Extract from the entries below, exactly as given, only the lines from the line containing "Contacto (436, 26)" to the line containing "Áreas (283, 26)", both lines included.

==================================================

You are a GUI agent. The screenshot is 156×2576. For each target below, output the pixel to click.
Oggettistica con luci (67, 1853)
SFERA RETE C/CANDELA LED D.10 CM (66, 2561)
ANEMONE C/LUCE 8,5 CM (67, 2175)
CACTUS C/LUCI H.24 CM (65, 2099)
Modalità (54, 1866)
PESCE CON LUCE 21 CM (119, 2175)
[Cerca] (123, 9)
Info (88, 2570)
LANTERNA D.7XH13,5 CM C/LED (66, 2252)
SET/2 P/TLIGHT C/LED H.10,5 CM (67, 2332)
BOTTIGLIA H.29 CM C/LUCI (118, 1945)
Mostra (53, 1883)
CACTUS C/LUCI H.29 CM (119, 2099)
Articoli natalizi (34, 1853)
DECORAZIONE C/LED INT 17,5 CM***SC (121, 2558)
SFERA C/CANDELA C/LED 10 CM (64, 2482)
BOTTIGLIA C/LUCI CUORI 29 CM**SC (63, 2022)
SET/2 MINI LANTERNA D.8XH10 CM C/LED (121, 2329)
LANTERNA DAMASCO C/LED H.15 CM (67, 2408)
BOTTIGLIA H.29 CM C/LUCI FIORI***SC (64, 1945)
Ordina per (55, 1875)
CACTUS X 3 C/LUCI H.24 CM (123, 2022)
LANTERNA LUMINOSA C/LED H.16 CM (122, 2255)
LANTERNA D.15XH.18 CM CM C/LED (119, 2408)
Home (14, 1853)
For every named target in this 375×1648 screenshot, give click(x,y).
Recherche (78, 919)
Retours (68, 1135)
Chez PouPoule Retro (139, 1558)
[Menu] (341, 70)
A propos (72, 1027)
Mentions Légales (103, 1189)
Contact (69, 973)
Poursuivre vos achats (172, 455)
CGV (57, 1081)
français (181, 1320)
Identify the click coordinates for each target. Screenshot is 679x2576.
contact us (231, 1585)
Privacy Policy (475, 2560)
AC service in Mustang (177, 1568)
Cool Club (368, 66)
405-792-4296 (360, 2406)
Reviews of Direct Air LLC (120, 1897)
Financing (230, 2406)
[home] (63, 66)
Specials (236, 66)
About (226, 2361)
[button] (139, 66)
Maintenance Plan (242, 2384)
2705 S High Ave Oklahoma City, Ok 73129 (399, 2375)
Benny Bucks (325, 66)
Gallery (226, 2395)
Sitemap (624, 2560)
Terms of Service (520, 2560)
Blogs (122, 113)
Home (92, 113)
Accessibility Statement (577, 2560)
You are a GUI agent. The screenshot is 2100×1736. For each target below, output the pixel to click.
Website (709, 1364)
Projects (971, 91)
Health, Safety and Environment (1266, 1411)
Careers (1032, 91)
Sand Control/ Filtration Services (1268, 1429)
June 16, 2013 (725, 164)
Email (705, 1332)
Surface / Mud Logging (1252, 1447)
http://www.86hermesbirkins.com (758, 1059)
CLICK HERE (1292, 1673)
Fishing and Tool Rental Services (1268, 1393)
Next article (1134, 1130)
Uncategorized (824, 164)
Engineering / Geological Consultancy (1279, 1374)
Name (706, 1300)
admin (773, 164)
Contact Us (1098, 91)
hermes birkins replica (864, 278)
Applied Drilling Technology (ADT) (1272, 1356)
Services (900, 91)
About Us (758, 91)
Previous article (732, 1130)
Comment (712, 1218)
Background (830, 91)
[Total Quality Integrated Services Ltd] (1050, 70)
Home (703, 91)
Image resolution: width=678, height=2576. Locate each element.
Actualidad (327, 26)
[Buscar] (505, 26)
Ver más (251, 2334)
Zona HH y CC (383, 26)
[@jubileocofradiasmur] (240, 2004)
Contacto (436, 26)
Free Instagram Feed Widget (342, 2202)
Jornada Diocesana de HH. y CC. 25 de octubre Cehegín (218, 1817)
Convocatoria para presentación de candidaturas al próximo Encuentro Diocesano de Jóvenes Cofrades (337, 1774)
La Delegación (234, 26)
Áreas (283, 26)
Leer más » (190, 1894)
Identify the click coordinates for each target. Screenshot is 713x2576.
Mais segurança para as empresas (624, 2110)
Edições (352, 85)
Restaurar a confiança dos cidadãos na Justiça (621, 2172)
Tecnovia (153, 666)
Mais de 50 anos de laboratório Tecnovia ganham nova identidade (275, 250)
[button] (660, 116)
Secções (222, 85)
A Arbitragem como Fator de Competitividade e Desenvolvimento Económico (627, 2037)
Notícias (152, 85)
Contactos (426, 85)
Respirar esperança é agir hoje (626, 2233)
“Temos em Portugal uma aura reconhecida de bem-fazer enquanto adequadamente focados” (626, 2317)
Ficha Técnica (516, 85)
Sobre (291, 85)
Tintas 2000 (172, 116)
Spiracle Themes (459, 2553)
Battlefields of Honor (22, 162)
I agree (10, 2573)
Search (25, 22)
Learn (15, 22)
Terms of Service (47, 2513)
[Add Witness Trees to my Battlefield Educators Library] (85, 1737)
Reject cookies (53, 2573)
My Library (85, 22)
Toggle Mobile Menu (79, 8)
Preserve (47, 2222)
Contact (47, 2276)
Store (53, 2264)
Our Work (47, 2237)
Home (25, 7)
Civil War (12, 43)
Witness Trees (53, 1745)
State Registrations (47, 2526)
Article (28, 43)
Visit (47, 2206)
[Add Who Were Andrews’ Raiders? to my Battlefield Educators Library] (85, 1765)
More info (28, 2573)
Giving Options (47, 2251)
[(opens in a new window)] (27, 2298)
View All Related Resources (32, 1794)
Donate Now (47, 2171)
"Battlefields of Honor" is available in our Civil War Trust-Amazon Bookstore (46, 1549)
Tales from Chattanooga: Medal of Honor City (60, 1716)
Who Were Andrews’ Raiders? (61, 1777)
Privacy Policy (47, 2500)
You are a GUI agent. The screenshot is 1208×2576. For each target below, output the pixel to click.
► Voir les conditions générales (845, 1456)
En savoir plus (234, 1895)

==================================================

# Output for this exercise
Contacto (436, 26)
Free Instagram Feed Widget (342, 2202)
Jornada Diocesana de HH. y CC. 25 de octubre Cehegín (218, 1817)
Convocatoria para presentación de candidaturas al próximo Encuentro Diocesano de Jóvenes Cofrades (337, 1774)
La Delegación (234, 26)
Áreas (283, 26)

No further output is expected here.